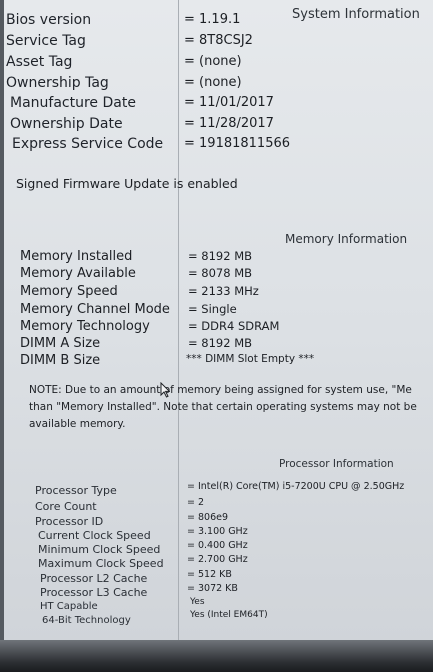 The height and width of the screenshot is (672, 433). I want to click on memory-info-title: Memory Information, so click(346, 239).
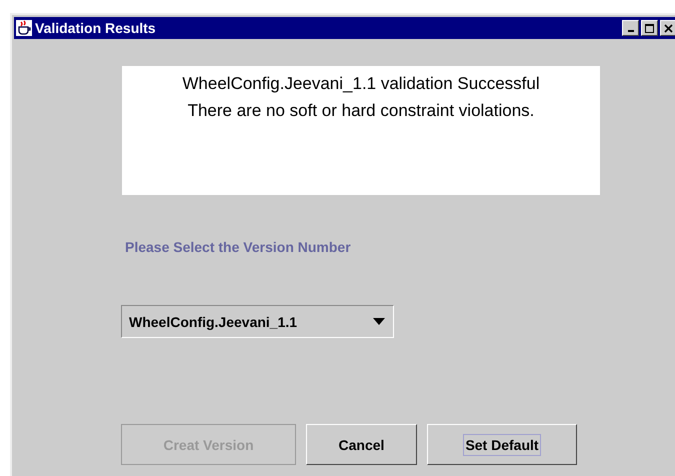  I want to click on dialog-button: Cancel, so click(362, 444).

+++

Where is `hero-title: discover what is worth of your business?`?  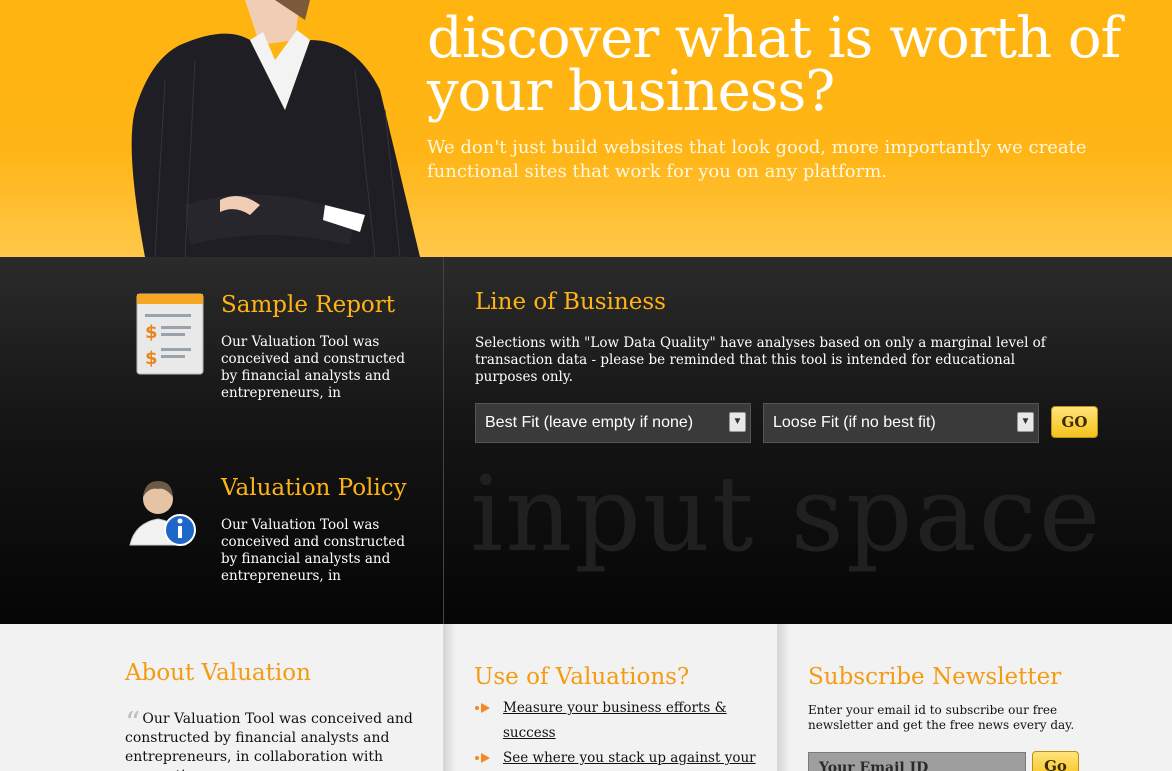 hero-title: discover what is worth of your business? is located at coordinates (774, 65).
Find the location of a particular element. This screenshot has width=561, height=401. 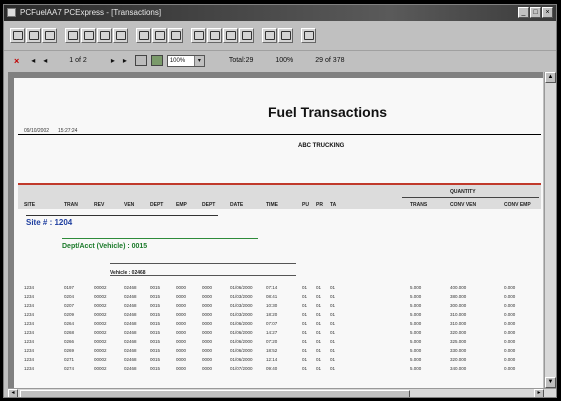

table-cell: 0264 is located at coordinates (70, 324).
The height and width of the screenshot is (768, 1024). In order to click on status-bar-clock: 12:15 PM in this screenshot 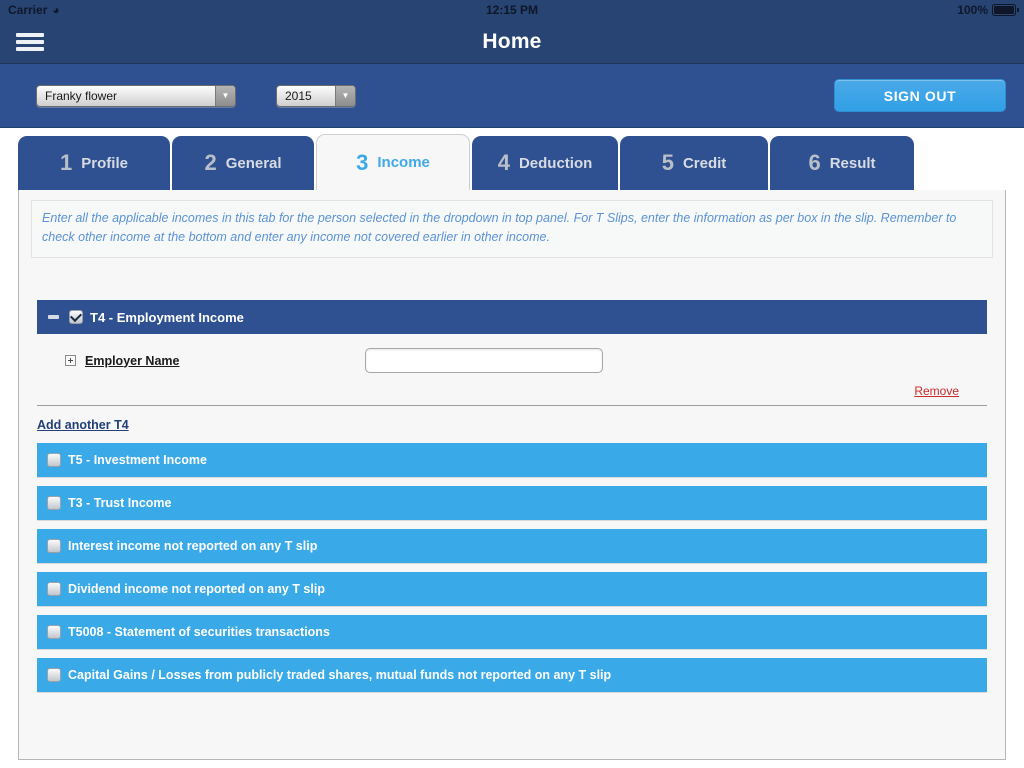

+++

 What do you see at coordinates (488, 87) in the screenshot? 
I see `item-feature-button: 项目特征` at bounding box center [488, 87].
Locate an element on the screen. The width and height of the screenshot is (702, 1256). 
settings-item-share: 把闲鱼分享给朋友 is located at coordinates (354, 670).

+++

### Required work
Switch "screenshot" to "image" in the part of the data that opens with the line containing "Locate an element" and closes with the line containing "settings-item-share: 把闲鱼分享给朋友 is". Give only those lines, with everything else unchanged.

### Written reply
Locate an element on the screen. The width and height of the image is (702, 1256). 
settings-item-share: 把闲鱼分享给朋友 is located at coordinates (354, 670).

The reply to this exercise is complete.